**Problem details:** In the entries below, find the line with "Modello organizzativo (296, 2399)" and the line with "辟谣进行时 (156, 66)"; give again those lines and every line between them, exactly.

**Data provided:**
------------------------------------

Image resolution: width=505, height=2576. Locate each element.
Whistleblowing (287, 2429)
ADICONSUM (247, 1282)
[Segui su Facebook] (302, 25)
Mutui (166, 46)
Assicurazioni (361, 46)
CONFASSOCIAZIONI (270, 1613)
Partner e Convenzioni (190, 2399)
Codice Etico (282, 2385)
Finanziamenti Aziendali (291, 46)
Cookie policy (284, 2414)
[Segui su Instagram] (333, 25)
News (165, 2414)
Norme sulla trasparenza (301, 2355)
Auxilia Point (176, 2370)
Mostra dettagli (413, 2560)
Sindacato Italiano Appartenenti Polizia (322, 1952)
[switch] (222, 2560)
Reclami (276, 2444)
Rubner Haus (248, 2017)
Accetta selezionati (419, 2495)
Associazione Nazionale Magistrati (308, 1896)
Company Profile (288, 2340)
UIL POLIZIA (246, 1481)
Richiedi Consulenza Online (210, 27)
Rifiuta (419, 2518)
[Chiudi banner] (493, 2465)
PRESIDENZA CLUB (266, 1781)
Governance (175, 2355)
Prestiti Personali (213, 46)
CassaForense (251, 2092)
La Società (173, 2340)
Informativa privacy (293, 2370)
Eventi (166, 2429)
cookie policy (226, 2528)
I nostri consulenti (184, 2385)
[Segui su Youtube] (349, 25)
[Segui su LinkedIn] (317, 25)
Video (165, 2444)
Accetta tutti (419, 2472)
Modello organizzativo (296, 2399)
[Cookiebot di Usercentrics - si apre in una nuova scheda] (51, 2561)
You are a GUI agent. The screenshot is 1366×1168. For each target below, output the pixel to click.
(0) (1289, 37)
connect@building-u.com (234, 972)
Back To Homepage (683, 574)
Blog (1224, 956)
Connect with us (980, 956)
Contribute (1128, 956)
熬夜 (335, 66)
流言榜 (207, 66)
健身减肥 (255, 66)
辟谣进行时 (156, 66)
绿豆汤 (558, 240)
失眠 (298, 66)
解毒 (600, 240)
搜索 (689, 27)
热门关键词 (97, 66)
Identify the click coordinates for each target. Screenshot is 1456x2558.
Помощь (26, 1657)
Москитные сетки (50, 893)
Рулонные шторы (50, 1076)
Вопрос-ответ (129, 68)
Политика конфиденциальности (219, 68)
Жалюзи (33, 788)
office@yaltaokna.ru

------------------------------------

**Exercise response:**
Modello organizzativo (296, 2399)
[Cookiebot di Usercentrics - si apre in una nuova scheda] (51, 2561)
You are a GUI agent. The screenshot is 1366×1168. For each target below, output the pixel to click.
(0) (1289, 37)
connect@building-u.com (234, 972)
Back To Homepage (683, 574)
Blog (1224, 956)
Connect with us (980, 956)
Contribute (1128, 956)
熬夜 (335, 66)
流言榜 (207, 66)
健身减肥 (255, 66)
辟谣进行时 (156, 66)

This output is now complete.